Identification of tear lipid biomarkers in women with dry eye disease and the impact of intense pulsed light therapy: a case-control study.

Abstract

Background: The tear-film lipid layer (TFLL) constitutes the outermost barrier of the ocular surface, reducing evaporation and stabilising the tear film. In aqueous-deficient dry eye (ADDE) and Meibomian-gland dysfunction (MGD), compositional changes in the TFLL compromise this protective role. The present study was designed to characterise the tear-lipid fingerprints associated with ADDE and MGD, to compare them with those of healthy subjects, and to assess the impact of intense pulsed-light (IPL) therapy on the tear lipidome in MGD.

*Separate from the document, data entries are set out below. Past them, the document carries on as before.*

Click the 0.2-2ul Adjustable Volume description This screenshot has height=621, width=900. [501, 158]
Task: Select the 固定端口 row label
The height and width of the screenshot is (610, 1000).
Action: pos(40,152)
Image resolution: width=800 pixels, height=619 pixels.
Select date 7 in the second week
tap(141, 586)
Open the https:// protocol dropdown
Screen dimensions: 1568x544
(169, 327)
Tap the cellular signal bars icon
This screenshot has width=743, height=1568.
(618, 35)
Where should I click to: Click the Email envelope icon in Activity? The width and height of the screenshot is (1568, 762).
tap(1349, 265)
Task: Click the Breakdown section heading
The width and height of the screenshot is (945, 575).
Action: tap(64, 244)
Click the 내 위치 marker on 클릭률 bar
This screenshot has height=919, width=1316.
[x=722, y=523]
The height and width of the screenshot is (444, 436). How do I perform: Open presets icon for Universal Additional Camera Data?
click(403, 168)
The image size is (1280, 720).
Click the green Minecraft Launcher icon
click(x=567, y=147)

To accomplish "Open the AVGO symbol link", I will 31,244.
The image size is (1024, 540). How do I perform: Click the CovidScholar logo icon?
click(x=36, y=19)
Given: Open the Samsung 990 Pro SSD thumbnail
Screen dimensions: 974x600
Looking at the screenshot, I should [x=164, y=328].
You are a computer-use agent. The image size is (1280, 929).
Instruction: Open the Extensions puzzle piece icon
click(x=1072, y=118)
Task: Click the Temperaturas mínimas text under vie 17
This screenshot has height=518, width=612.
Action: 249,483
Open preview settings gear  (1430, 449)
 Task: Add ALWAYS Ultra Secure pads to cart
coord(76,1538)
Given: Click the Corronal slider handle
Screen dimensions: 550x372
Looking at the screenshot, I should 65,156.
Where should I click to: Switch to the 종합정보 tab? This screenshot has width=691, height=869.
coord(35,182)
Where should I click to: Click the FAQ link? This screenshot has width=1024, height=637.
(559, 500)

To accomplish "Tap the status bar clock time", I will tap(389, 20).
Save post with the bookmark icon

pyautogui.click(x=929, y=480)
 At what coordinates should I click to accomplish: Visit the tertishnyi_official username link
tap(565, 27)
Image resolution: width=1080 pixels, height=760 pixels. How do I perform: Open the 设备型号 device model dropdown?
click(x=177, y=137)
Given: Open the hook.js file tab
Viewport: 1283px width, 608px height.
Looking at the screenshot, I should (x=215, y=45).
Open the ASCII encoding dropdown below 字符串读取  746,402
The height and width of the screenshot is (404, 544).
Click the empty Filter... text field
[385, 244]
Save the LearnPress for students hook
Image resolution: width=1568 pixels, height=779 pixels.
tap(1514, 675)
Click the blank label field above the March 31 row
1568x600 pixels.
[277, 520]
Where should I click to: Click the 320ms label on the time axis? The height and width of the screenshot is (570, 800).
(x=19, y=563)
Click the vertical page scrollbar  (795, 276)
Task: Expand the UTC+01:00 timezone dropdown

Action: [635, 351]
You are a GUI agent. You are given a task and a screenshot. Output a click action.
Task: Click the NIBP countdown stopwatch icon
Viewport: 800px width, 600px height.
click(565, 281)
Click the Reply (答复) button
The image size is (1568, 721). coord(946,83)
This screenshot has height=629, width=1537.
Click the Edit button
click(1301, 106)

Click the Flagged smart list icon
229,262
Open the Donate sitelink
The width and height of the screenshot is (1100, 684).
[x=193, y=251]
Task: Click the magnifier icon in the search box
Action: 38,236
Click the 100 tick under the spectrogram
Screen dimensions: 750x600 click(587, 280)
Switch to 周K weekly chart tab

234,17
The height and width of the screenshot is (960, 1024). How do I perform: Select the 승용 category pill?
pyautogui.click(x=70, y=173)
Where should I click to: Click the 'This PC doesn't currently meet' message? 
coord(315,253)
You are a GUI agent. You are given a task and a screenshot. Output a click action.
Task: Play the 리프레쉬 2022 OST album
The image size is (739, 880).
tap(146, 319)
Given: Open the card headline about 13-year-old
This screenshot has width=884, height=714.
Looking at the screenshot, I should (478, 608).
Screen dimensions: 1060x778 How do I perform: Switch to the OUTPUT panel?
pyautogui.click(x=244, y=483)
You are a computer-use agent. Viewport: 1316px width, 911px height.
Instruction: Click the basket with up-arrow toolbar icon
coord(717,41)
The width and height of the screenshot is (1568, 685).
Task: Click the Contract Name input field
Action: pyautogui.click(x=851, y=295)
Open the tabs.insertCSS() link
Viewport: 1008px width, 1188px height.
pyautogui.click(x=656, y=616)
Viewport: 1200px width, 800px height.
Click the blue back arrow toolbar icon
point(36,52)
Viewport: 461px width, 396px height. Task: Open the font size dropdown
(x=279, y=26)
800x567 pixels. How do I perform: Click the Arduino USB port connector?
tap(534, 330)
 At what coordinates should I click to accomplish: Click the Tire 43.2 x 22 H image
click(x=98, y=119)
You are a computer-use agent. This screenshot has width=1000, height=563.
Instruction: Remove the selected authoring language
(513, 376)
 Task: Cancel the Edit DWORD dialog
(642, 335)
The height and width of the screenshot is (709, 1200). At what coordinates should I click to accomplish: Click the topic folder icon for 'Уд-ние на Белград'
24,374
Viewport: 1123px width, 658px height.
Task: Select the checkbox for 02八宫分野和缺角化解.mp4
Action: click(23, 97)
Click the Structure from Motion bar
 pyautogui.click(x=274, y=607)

Methods: In a multicentre, prospective, observational-interventional case-control pilot study, 52 participants were enrolled in two phases: a discovery cohort (9 ADDE, 15 MGD, 13 controls) and an independent validation cohort (15 additional subjects). Tear lipids were profiled by ultra-high-performance liquid chromatography-mass spectrometry (UHPLC-MS). Unsupervised principal-component analysis (PCA) explored global variance; supervised partial least-squares discriminant analysis (PLS-DA) and orthogonal PLS-DA (OPLS-DA) defined group differences and yielded candidate biomarkers, with model robustness confirmed by permutation testing and CV-ANOVA. MGD participants received IPL at baseline, day 15, and day 45; clinical metrics and tear samples were obtained before and after therapy.

Results: A total of 176 lipid species were identified and quantified in positive- and negative-ion modes (ESI + and ESI-). Supervised PLS-DA clearly separated ADDE, MGD and control samples, while OPLS-DA highlighted 48 lipids that differed significantly among groups (p < 0.05). Both dry-eye subtypes were characterised by a pronounced depletion of lysophospholipids (LPE, LPC, LPG, LPI; fold change < 0.5) and an enrichment of (O-acyl)-ω-hydroxy fatty acids (OAHFA; fold change > 2) relative to controls. Cholesteryl esters (ChE) showed a subtype-specific elevation only in the MGD-versus-control comparison (fold change > 2). Permutation testing and CV-ANOVA confirmed the robustness of the ADDE-versus-MGD discrimination model. Although IPL therapy significantly improved clinical metrics such as tear break-up time and lissamine-green staining, the changes observed in the tear lipid profile were not statistically significant.

Conclusions: Dry-eye subtypes appear to possess discrete lipidomic signatures; consequently, the lipid panel identified here could serve as a set of potential therapeutic targets. The dissociation between clinical improvement and lipidomic stability after IPL indicates that the therapy may benefit the ocular surface through mechanisms other than large-scale remodelling of the tear-film lipid layer, highlighting the need to explore complementary therapeutic pathways.